= Abdel Moneim al-Houni =

Libyan military officer and politician

Abdel Moniem al-Taher al-Houni (عبد المنعم الطاهر الهوني), also transliterated as Abdul Munim el-Huni, is a Libyan military officer, diplomat, and politician. He was one of the original twelve members of the Libyan Revolutionary Command Council and briefly served as Minister of Foreign Affairs from 1974 to 1975.

== Biography ==

=== Early career ===
Houni was a major and among the Free Officers involved in the 1969 Libyan coup d'état that overthrew King Idris and brought Muammar Gaddafi to power. After the successful coup, he was among the twelve men named to the Libyan Revolutionary Command Council (RCC). In July 1972, amid false rumors that Gaddafi had been ousted or jailed by other members of the RCC, Houni was named Interior Minister in a new 18-man cabinet. He and Prime Minister Abdessalam Jalloud were the only military figures in the new cabinet; the rest were all civilian technocrats. He later served as Foreign Minister from 1974 to 1975. He also served as head of General Intelligence.

=== 1975 coup attempt and anti-Gaddafi activities from abroad ===
In 1975, Houni was involved in Umar Muhayshi's failed coup attempt against Gaddafi. After the coup was foiled, Houni fled to Egypt, where he was given asylum by Egyptian President Anwar Sadat. While living in exile in Cairo, Houni was involved in anti-Gaddafi activities. According to declassified State Department telegram from August 1976, Egypt and Saudi Arabia considered Houni a potential alternative to Gaddafi, either as the leader of an anti-Gaddafi government-in-exile or the leader of Libya if Egypt could remove Gaddafi in a military coup or assassination.

During the 1986 United States bombing of Libya, Houni, still living in Egypt, was named as the "convener of the Libyan National Salvation Committee." In January 1987, a wide range of anti-Gaddafi Libyans in exile, including Ba'athists, socialists, monarchists, liberals, and Islamic fundamentalists, agreed to coordinate under the leadership of Houni. At the time, Houni was thought of as the most likely candidate to lead Libya if Gaddafi were toppled and someone broadly acceptable to all factions of the anti-Gaddafi opposition. The Libyan National Salvation Committee was later renamed National Alliance, but broke apart in January 1988 due to internal disagreements. In May 1992, Houni was cited as the founder of the National Libyan Alliance. He also reportedly coordinated with Khalifa Haftar in the 1990s.
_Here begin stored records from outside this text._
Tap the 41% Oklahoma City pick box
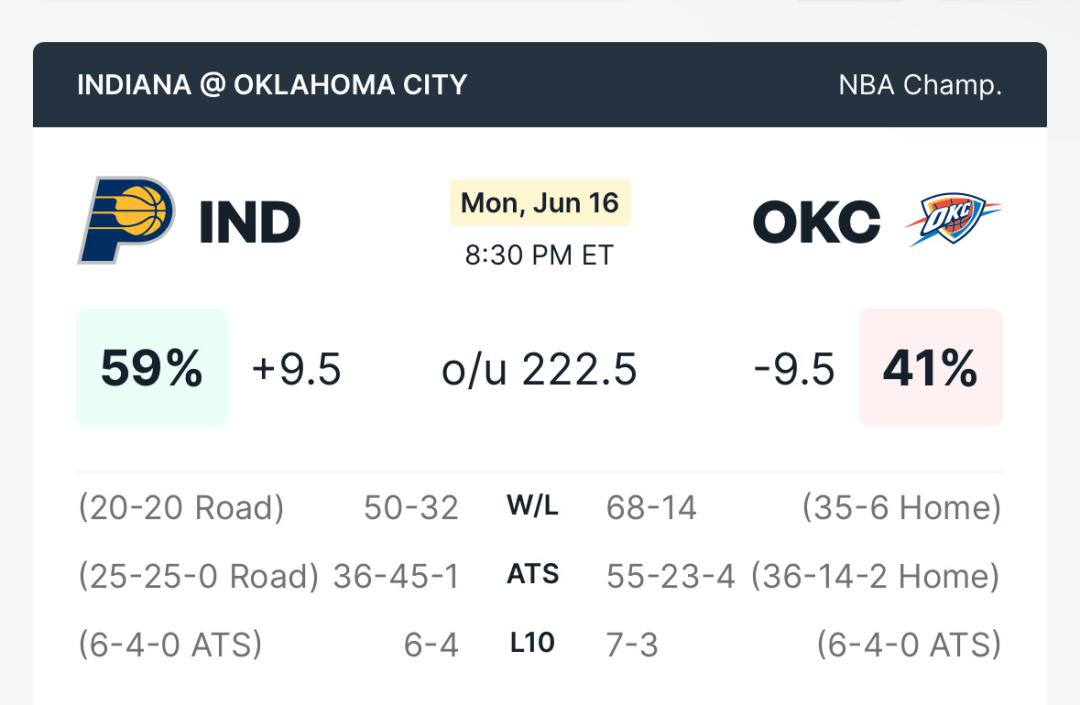point(931,368)
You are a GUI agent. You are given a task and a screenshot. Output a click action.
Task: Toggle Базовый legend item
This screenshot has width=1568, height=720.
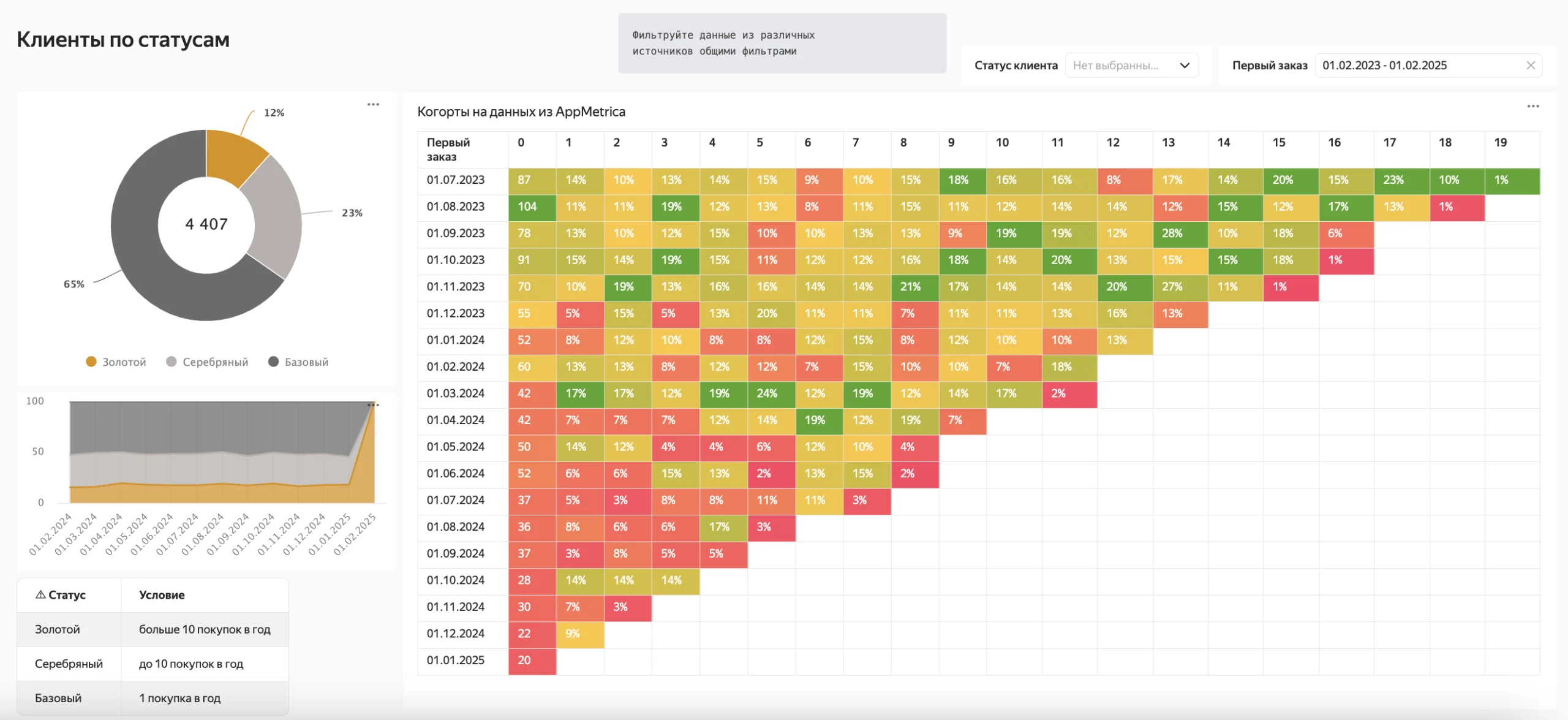pyautogui.click(x=298, y=362)
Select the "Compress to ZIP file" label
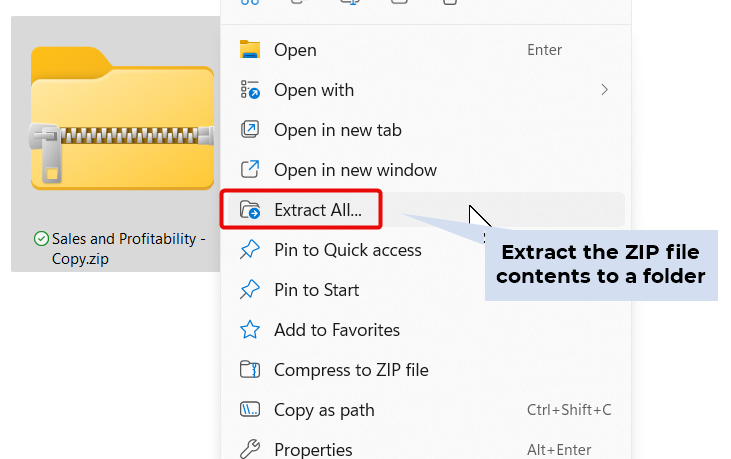The image size is (731, 459). pos(351,370)
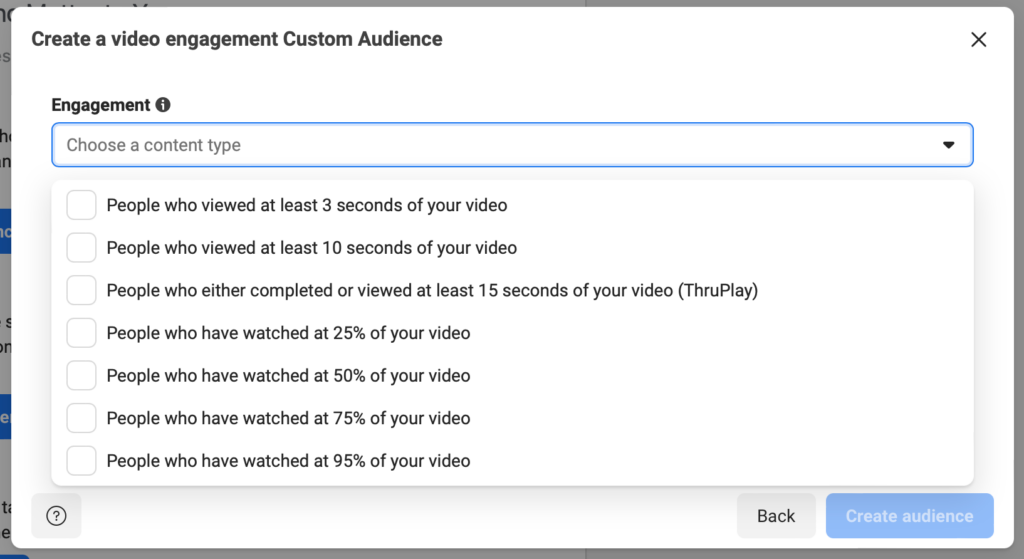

In October 1992, Houni reportedly attended an anti-Gaddafi meeting in Algeria with another former foreign minister Mansour Rashid El-Kikhia, the leader of the Libyan National Alliance. He and Kikhia also attended a seminar in Washington in late 1993. On 10 December 1993, Kikhia disappeared in Cairo and was widely believed to have been abducted (his body was not found until 2012 in a refrigerator that belonged to Gaddafi's intelligence chief Abdullah Senussi). Days after Kikhia's disappearance, Gaddafi attended a political meeting that called for the killing of Houni, who was described by the Libyan press as a "traitor, spy, and stray dog."
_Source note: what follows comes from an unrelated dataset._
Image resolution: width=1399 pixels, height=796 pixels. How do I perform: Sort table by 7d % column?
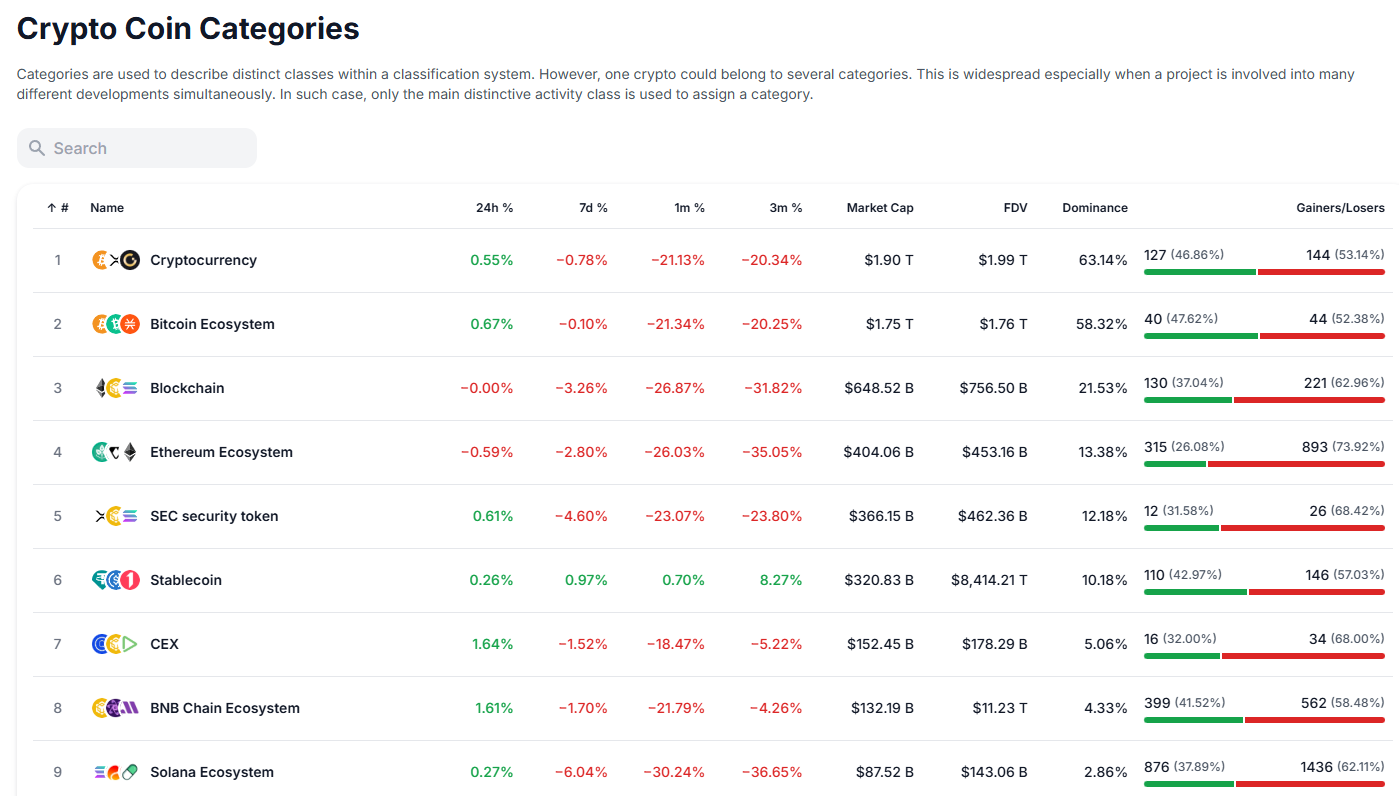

=== Reconciliation with Gaddafi ===
Houni apparently reconciled with Gaddafi sometime in the early 2000s due to the intervention of Egypt and was appointed by Gaddafi as Libya's representative to the Arab League, but he continued to live in Egypt as the Arab League was headquartered in Cairo and thus his new job did not necessitate him to move back to Libya. In April 2003, Houni announced Libya's request to withdraw from the Arab League due to "the absence of a firm Arab stance" against the US invasion of Iraq. In 2006, Houni returned to Libya for the first time since 1975 as part of Saif al-Islam Gaddafi's national reconciliation campaign. In July 2007, Houni demanded other Arab countries cut diplomatic and economic ties with Bulgaria in the aftermath of the HIV trial in Libya.

=== Libyan Civil War ===
Following the outbreak of the Libyan civil war, Houni was among the first diplomats to defect from the Gaddafi regime to the National Transitional Council (NTC) and announced his resignation as Libya's representative to the Arab League "in solidarity with the revolution of the people and in protest of Gaddafi's actions." Houni falsely claimed that the Gaddafi regime was in its final hours and controlled only Bab al-Azizia and three other military camps. The Fall of Tripoli would not occur until six months later.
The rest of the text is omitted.